Japanese Canadian Hastings Park Interpretive Centre

Vancouver, BC

Ongoing

The JCHPIC will be a space telling the story of the role Hastings Park played in the detention of Japanese Canadians during the Second World War. The project began as a feasibility study to review the technical requirements of renovating the space, which is a heritage building, inclusive of structural, mechanical and electrical upgrades and a project capital cost estimate. The documentation created provided content to apply for funding from the Japanese Legacy Fund, and has evolved into MOTIV providing design services for the completion of the project.
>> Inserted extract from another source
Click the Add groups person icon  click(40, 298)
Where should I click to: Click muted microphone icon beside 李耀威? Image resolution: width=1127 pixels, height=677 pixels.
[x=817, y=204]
The project is situated in Hastings Park within the Livestock Building, which housed 8000 Japanese Canadians between March 1942 to March 1943.
Construction of the exterior phase of the project began in Fall of 2025. A memory garden will mark the entrance and provide opportunity for contemplation and reflection, available to the public even when the centre’s interior exhibit might be closed. In the garden, the names of the Japanese Canadians who were held at Hastings Park, collected over the years by the JCHPIC Society, will be cut into pillars that emerge eight to twelve feet out of the landscape. The garden will also be the site of the Hollow Man sculpture by Jon Sasaki, an anti-monument to call attention the misdeeds of Ian Alistair Mackenzie.

The next phase of the project will be an Interpretive Centre inside the Livestock building. The Centre will provide a flexible space that can transform and change as its use evolves and expands over time and with further curatorial investment. The focal point includes a “lookout” into the expansive existing livestock building which is largely unchanged since 1942, evoking a sense of what it might have been like to have been here, segregated from other family members and unsure of what the future would bring. An installation piece will eventually fill the main exhibition room, exploring themes of absence, void, and memory. The centre will also have a community space for Vancouver’s Japanese community to meet, show films, host small performances, or share stories.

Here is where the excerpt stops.